_AIM OF THE TASK:_
Your answer is a copy of every line in the records where "Click" appears.
• • • • •
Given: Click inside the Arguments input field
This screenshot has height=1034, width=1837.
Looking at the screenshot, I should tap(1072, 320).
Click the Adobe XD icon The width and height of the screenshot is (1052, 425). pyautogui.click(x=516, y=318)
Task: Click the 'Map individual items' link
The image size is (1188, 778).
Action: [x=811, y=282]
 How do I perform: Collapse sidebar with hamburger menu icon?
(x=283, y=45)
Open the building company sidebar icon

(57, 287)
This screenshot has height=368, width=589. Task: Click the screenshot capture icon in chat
• • • • •
_SOLUTION BELOW:_
Given: Click inside the Arguments input field
Click the Adobe XD icon The width and height of the screenshot is (1052, 425). pyautogui.click(x=516, y=318)
Task: Click the 'Map individual items' link
This screenshot has height=368, width=589. Task: Click the screenshot capture icon in chat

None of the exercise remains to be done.